Datensicherheit Verloren in der Wolke

Dem Auslagern von Daten gehört die Zukunft, hieß es lange. Ein Vorfall bei Microsoft zeigt nun, dass Cloud-Computing-Anbieter keine Sicherheit bieten.

Von H. Martin-Jung

Für Firmen ist es eine Verlockung: Anstatt selbst Rechenleistung und Speicherplatz bereitzustellen sowie zu warten, ließen sich diese Arbeiten an Dienstleister auslagern. Cloud Computing lautet der Fachbegriff für diese Arbeitsweise, bei der der Zugriff über das Internet und die Verfügbarkeit der Rechenzentren eine entscheidende Rolle spielen.

Gerade erst mussten US-Kunden des Microsoft-Dienstes Danger erfahren, was da passieren kann. Nicht nur hatten sie nach einem Ausfall des Rechenzentrums für Tage keinen Zugriff auf ihre Daten.

Der Konzern musste sogar einräumen, einige Daten könnten dauerhaft gelöscht worden sein. Betroffen sind Nutzer des von T-Mobile vertriebenen Gerätes Sidekick, das alle Daten online speichert. Wie sicher ist es also, Daten einem Anbieter aus der Internet-Wolke anzuvertrauen?

Experten des Fraunhofer-Instituts für sichere Informationstechnologie (SIT) in Garching bei München raten nach der Auswertung der Angebote verschiedener Anbieter von Cloud-Diensten zur Vorsicht.

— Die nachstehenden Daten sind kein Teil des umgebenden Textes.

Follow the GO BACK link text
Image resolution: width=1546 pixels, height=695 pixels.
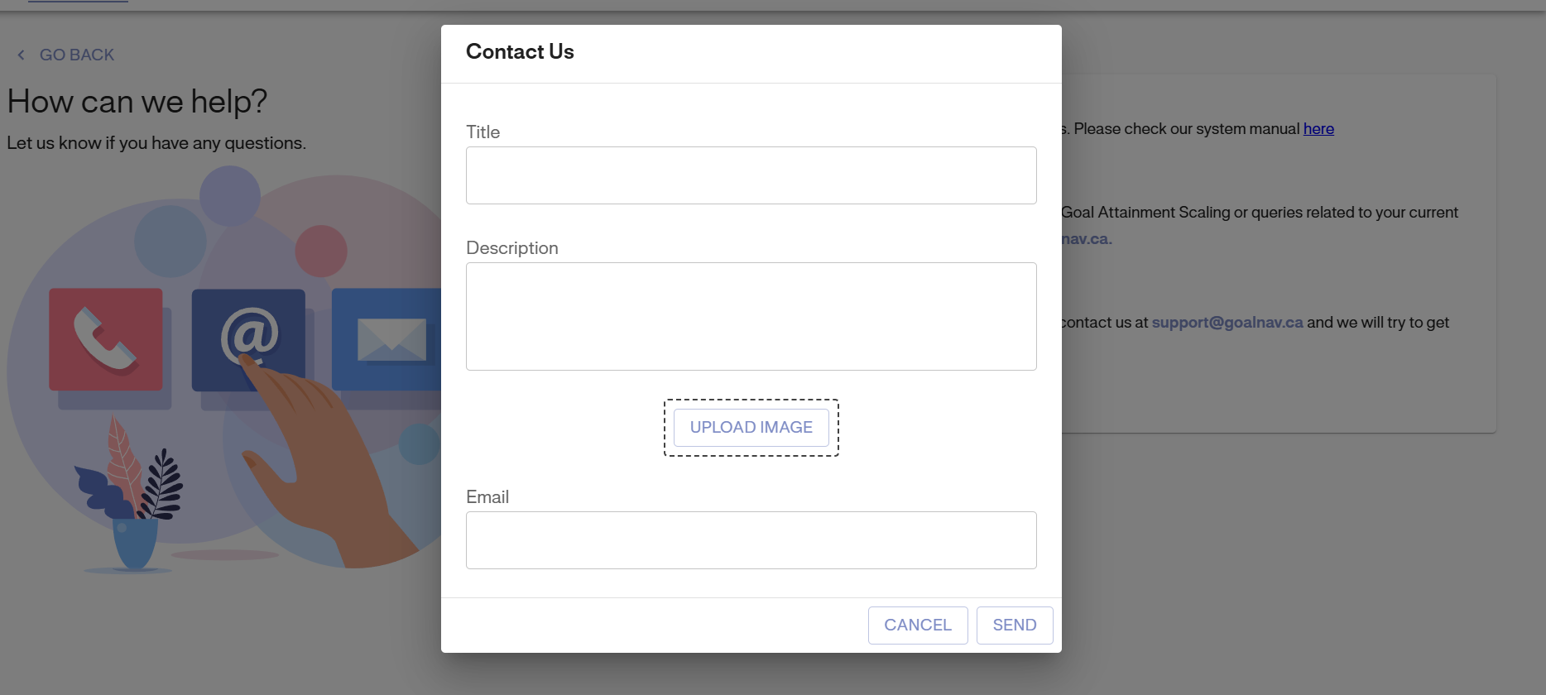click(76, 55)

Cloud Computing sei nur dann sicher und zuverlässig, wenn die Kunden von den Anbietern exakt einfordern, was die Dienstleistung umfasst, resümiert Sicherheitsexperte Werner Streitberger. Dazu brauche es viel Vorbereitung. "Es fehlen aber verbindliche, vergleichbare Angaben", sagt Streitberger.

Angebote kaum vergleichbar

Die Anbieter von Cloud-Diensten müssen die Gesetze sowie die Sicherheitsbestimmungen penibel einhalten. Wer hat Zugriff auf die Daten, wo werden sie physikalisch gespeichert - das seien die entscheidenden Fragen, so die Fraunhofer-Experten.

Die gängige Praxis in Rechenzentren, wo ein physischer Computer per Software in mehrere virtuelle Rechner aufgeteilt wird, könne bereits ein Problem sein, sagt Streitberger. Theoretisch ist es möglich, von einer virtuellen Maschine aus zu kontrollieren, was die andere macht.

Streitberger kann sich sogar Szenarien vorstellen, in denen ein Angreifer Daten in einem Rechenzentrum kapert, indem er sich erst Zugang dazu verschafft und sie dann verschlüsselt. Den Schlüssel würde er dann nur gegen eine Lösegeldzahlung herausgeben.

Die Anbieter fordert Streitberger auf, Industriestandards einzuführen, damit deren Angebote besser vergleichbar werden. Derzeit, sagt der Experte, "rücken die Anbieter viel zu wenig Informationen heraus".